Und hätte nicht der Senat 1974 das Gelände des von der Skandalarchitektin Sigrid Kressmann Zschach gebauten Ku'damm Karrees kurz nach der Fertigstellung 1974 für 22,7 Millionen Mark gekauft, die Serie der Pleiten und Pannen hätte sich auch in Wirtschaftswunderzeiten fortgesetzt.
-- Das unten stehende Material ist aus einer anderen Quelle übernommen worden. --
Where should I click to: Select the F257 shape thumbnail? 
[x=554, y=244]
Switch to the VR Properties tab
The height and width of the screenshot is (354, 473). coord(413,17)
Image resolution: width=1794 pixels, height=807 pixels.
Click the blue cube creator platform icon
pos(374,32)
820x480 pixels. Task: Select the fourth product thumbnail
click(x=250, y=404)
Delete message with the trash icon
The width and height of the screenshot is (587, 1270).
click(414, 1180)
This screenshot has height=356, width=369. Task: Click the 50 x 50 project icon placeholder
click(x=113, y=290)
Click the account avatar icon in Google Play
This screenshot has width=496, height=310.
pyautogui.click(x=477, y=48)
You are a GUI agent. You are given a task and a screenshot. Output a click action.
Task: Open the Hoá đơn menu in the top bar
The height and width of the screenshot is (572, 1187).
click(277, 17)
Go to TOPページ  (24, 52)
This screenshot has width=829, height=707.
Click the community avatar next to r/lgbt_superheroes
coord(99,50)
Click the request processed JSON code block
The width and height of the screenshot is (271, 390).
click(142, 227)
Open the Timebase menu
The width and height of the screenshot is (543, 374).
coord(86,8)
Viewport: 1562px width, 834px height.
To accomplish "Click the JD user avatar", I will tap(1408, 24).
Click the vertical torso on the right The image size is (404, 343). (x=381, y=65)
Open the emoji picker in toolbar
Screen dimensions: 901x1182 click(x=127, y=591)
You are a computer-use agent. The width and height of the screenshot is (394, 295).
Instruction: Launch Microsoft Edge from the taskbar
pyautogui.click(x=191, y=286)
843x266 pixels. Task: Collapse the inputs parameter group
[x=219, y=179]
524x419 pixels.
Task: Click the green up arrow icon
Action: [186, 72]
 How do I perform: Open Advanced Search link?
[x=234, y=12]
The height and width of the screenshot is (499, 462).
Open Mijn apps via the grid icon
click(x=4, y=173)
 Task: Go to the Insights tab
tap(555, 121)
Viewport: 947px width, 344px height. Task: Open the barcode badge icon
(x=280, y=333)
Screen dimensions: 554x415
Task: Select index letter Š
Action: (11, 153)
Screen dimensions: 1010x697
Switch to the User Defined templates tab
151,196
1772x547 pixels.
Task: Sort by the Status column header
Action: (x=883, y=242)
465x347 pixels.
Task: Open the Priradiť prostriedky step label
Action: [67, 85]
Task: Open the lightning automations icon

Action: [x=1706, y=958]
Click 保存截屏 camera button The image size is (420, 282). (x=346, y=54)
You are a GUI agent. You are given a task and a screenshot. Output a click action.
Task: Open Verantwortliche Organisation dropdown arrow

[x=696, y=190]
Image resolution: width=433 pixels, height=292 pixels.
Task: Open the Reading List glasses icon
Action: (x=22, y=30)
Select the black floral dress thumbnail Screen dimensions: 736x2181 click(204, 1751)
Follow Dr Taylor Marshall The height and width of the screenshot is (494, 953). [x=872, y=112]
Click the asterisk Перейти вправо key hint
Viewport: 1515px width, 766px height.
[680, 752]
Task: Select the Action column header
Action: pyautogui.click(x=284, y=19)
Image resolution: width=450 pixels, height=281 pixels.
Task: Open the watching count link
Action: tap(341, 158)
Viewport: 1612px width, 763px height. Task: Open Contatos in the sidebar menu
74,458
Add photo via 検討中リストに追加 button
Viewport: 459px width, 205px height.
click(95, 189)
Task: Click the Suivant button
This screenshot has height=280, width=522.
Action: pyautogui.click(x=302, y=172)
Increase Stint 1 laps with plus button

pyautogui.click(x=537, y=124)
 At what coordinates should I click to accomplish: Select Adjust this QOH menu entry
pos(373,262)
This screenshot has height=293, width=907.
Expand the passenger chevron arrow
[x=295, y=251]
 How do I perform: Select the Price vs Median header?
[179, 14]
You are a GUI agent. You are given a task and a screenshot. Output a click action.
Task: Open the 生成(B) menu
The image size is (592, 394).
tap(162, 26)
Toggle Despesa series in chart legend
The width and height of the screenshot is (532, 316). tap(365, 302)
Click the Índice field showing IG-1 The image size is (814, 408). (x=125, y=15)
Auf die wirtschaftlichen Risiken der Passagen hat Jonas Geist bereits 1969 in seinem Standardwerk über diesen „Bautyp des 19. Jahrhunderts“ aufmerksam gemacht: „Das spekulative Moment“, schreibt Geist, „das Risiko, ist für die Passage wesentlich und nur schwer durch genaue Kalkulation und geschickte Plazierung zu verhindern.“ Die Gründe für Mißerfolg oder Erfolg der Passagenprojekte seien dabei vor allem aber außerhalb des Projekts zu suchen: „Veränderung in ihrer Umgebung, in der Zusammensetzung des Publikums und der Wandel des Raumsgefühls sind einige dieser Gründe.“

Diese Veränderungen betreffen die Friedrichstraße zuerst. Zwar wird die Magistrale, „einem unendlichen Strahl gleich“, noch immer gerne als Sinnbild für die Lebendigkeit städtischen Lebens zitiert. Selbst Kurt Tucholsky, der sich „eine Villa im Grünen, vorn die Ostsee, hinten die Friedrichstraße“ wünschte, konnte sich diesem Hang zur Stilisierung nicht entziehen. Doch schon in den zwanziger Jahren war der „glühende Buchstabentaumel“ (Siegfried Kracauer) nur noch ein Abbild seiner selbst und wurde zum Mythos. Kein anderer als der wiederentdeckte Flaneur Franz Hessel hat 1929 darauf hingewiesen: „(In) der heutigen Friedrichstraße gespenstert wenig von dieser Vergangenheit. Ihr Nachtleben ist ja längst von dem westlichen Boulevard (dem Kurfürstendamm, d. R.) überboten. Und was davon noch vorhanden ist, reizt mehr den Provinzler als den Berliner Bummler. In einigen Nachtlokalen kann die heutige Jugend vielleicht noch ironisch studieren, was früheren Generationen Spaß gemacht hat.“

Franz Hessel war es auch, der Walter Benjamin ermuntert hat, die europäische Kulturgeschichte am Beispiel der Pariser Passagen aufzuschreiben. Doch Benjamin beschrieb in seinem fragmentarisch gebliebenen „Passagenwerk“ nicht nur den Typus des aufkommenden Flaneurs in den 20er Jahren des 19. Jahrhunderts, er berichtete im Zusammenhang mit der zunehmenden gesellschaftlichen Mobilität auch von einem „Schock“ über das Verschwinden des öffentlichen Raums. Mit der Zurichtung des Stadtraums auf den Konsum hat der Stadtraum als Aufenthaltsort der unterschiedlichsten Gruppen und Individuen ausgedient – aus dem theatrum mundi wurde ein theatrum konsumendi: „Die brutale Gleichgültigkeit“, schreibt Benjamin, „die gefühllose Isolierung jedes einzelnen auf seine Privatinteressen tritt um so widerwärtiger und verletzender hervor, je mehr diese einzelnen auf den kleinen Raum zusammengedrängt sind.“

War dieser Kulturschock nach Andreas Feldtkeller mit ein Grund dafür, daß die Reste innerstädtischer Quartiere mit ihrer städtischen Öffentlichkeit der Moderne trotzen konnten, so scheint derzeit ein zweiter Schock über den Verlust des Öffentlichen am kollektiven Unterbewußtsein zu zehren. Der Versuch, amerikanische Bilder des Privatkonsums gegen die öffentliche Struktur der europäischen Stadt zu setzen, so scheint es, evoziert eine regelrechte Abwehrhaltung gegenüber den „öffentlichen Angeboten auf privatem Raum“.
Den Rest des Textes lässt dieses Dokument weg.